En outre, nous avons également constaté un accroissement notable du nombre d’attaques multivecteurs. Globalement, celles-ci ont représenté 33,9 % de l’ensemble des assauts sur la couche réseau, soit une hausse de 9,5 % par rapport au trimestre précédent. En termes absolus, le nombre d’attaques multivecteurs est passé de 1326 au 4ème trimestre 2015 à 1785 au 1er trimestre 2016.

Les attaques DDoS par pays.

Les attaques DDoS par pays.

Couche application : des robots DDoS plus malins

Les attaques DDoS sur la couche réseau, nous avons vu au premier trimestre 2016 les auteurs d’attaques passer à la vitesse supérieure et se concentrer sur des méthodes susceptibles de contourner les mesures de sécurité. La meilleure illustration en est une augmentation du nombre de robots DDoS capables de se glisser au travers des mailles du filet, à savoir les tests couramment utilisés pour filtrer le trafic d’attaque.
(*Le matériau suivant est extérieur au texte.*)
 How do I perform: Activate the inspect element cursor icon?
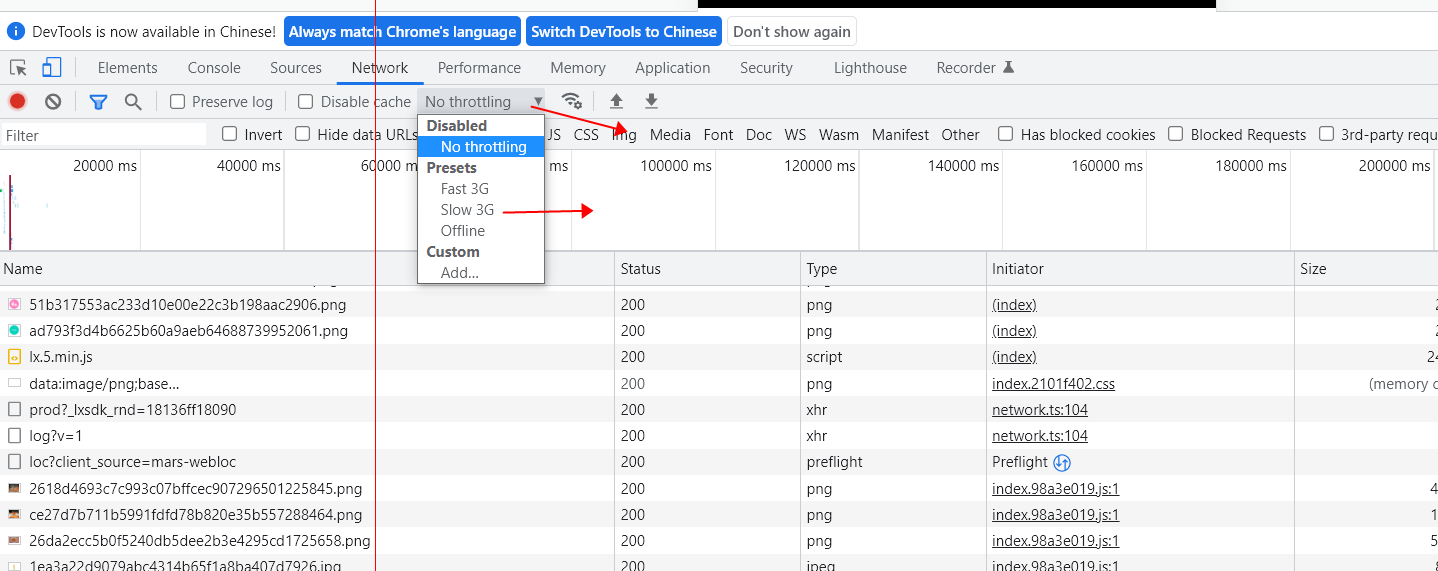(18, 67)
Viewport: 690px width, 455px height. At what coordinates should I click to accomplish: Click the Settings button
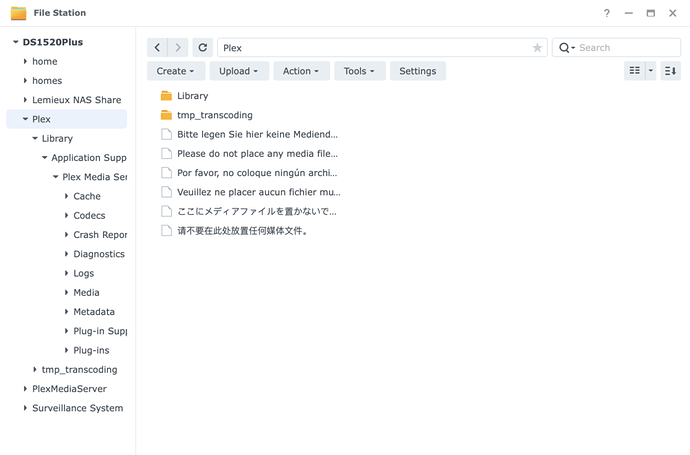click(418, 71)
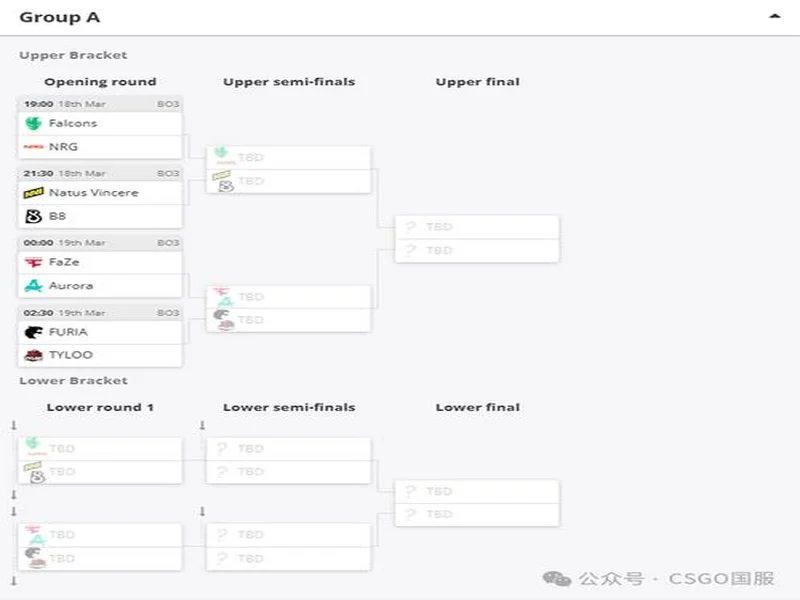This screenshot has width=800, height=600.
Task: Click the FaZe team logo
Action: tap(33, 262)
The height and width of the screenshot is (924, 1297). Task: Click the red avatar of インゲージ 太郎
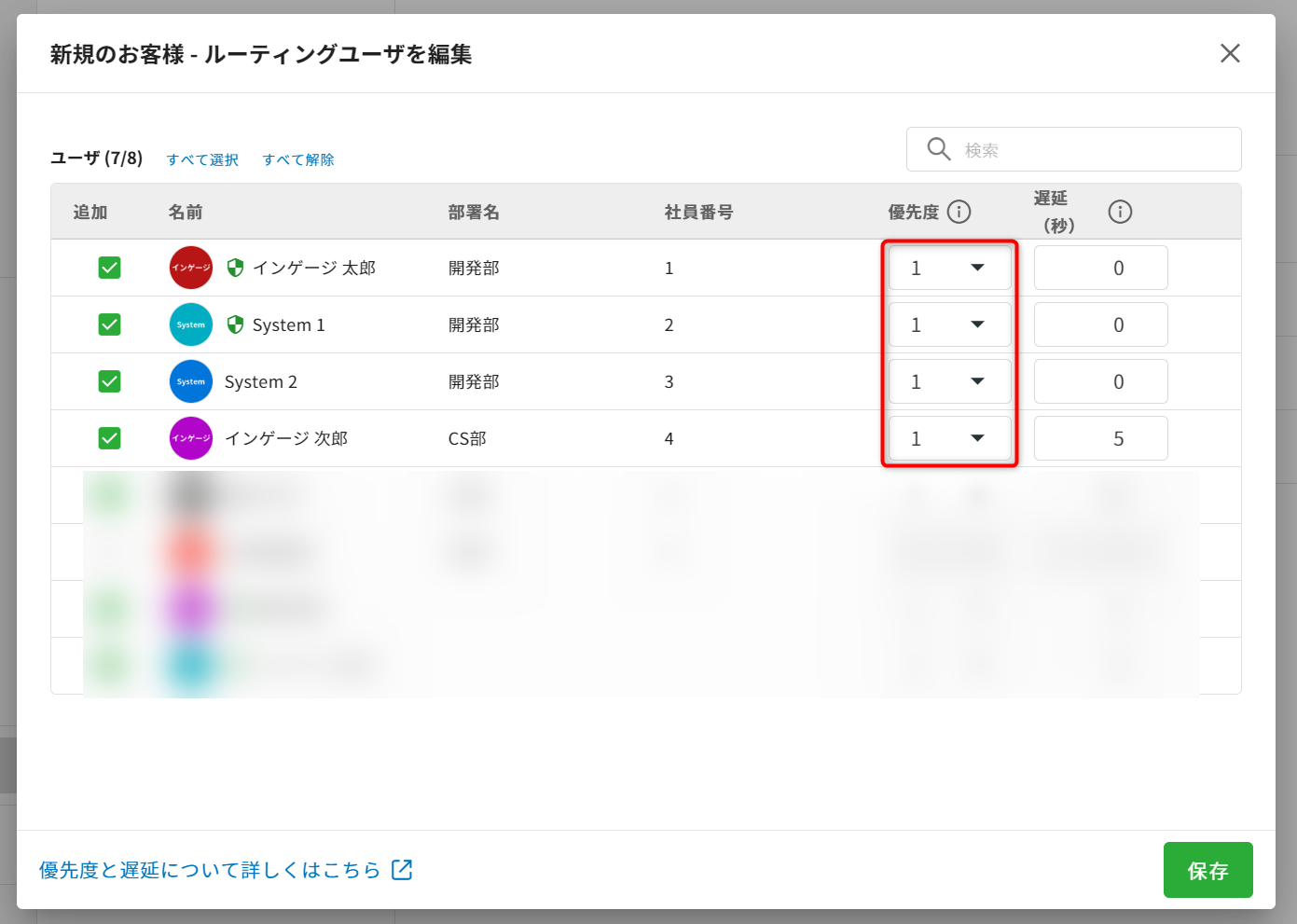pyautogui.click(x=191, y=268)
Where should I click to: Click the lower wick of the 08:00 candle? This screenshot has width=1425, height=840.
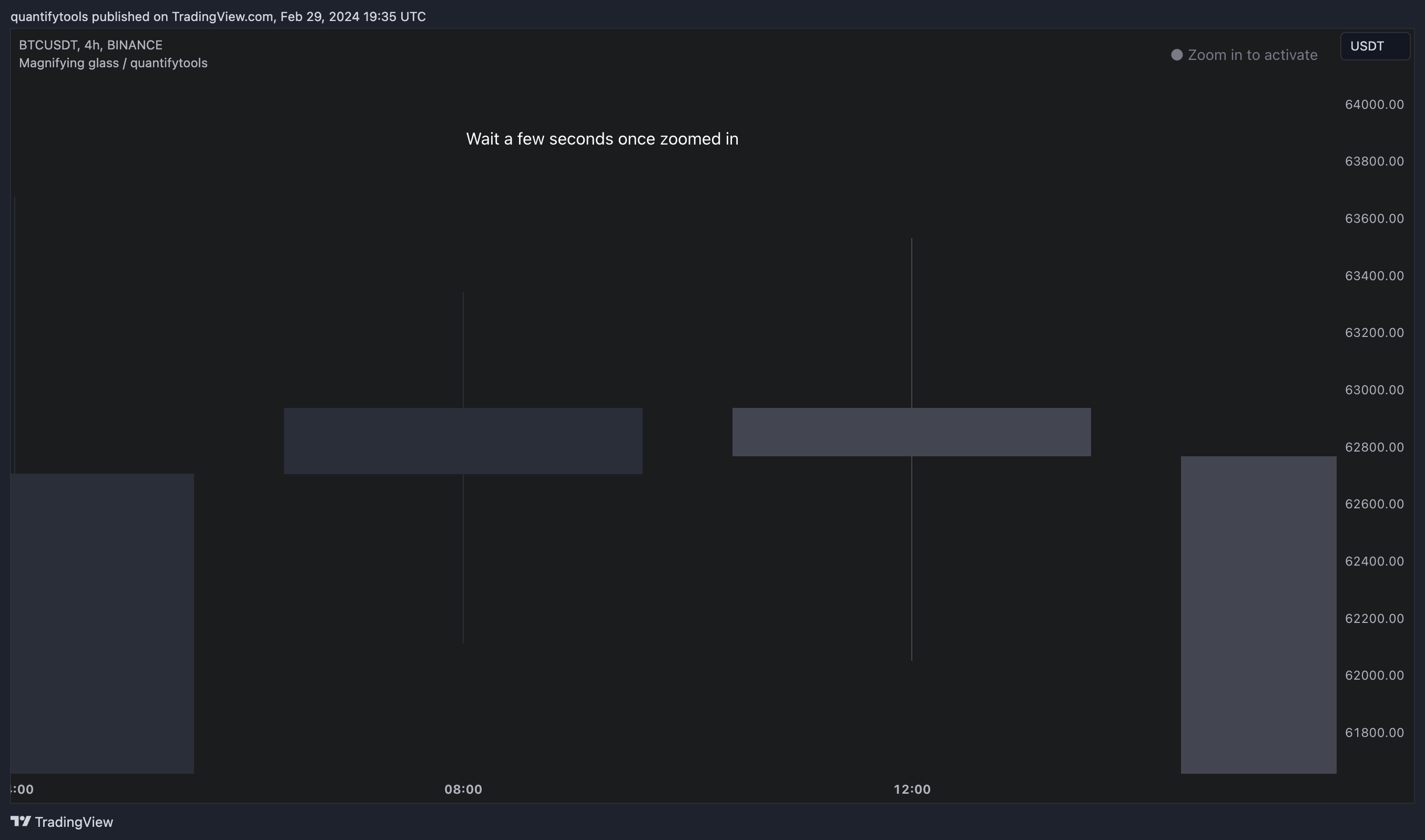[463, 558]
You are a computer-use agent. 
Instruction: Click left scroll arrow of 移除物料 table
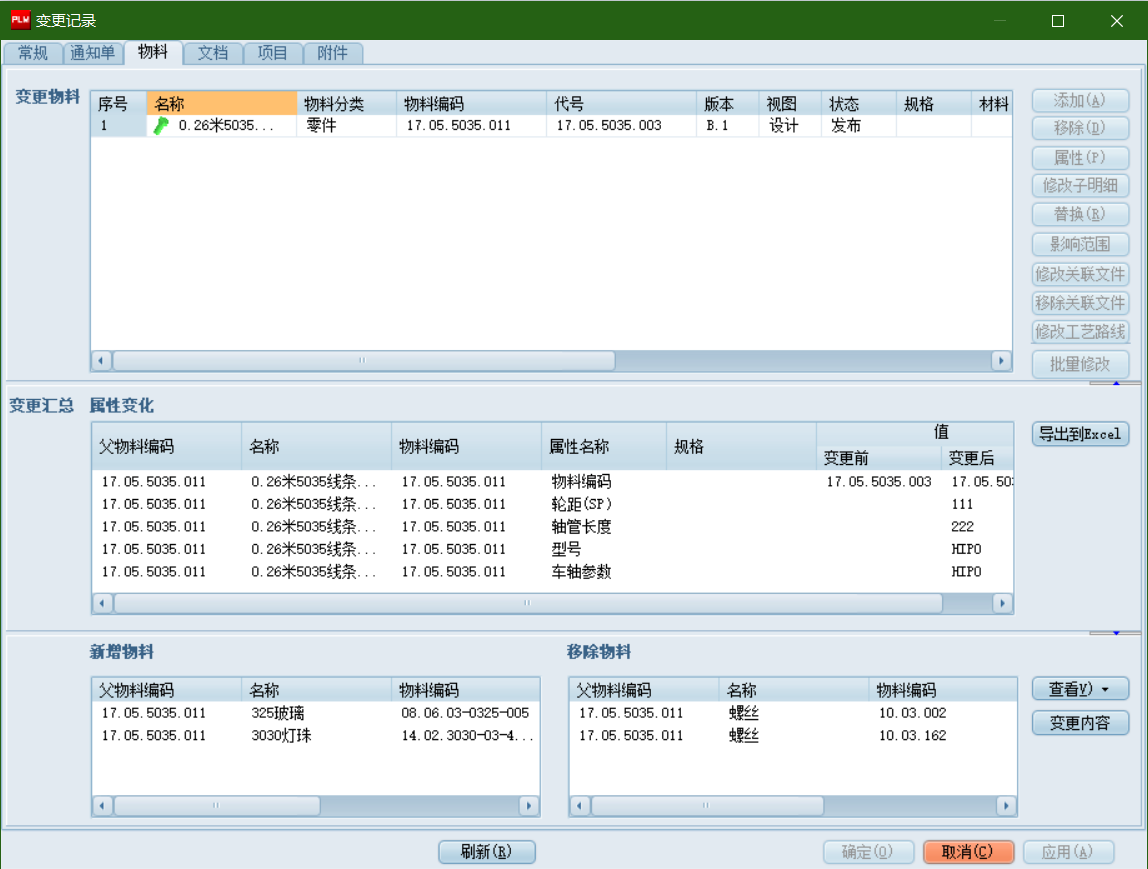[580, 805]
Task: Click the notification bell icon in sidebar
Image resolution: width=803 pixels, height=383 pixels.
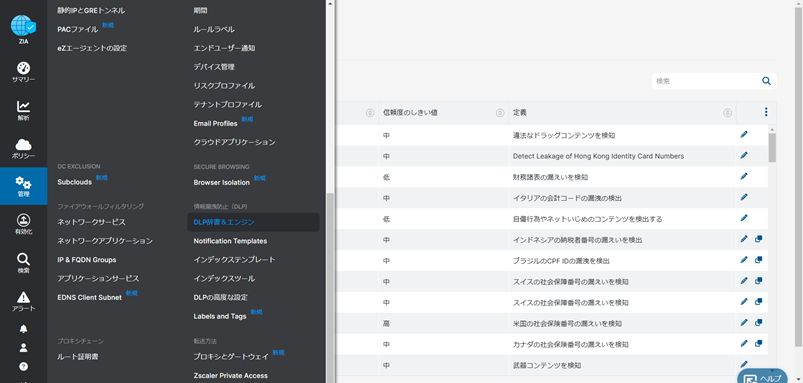Action: tap(24, 329)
Au 1er trimestre 2016, le nombre de ces robots a explosé pour atteindre 36,6 % du trafic total des botnets, contre 6,1 % au trimestre précédent. Dans le détail, 18,9 % étaient capables d’accepter et de conserver des cookies, tandis que les 17,7 % restants pouvaient également interpréter du code JavaScript.

De telles capacités, combinées à une empreinte HTTP d’apparence authentique, rendent les robots malveillants indétectables par la plupart des méthodes. Les attaques DDoS se démultiplient !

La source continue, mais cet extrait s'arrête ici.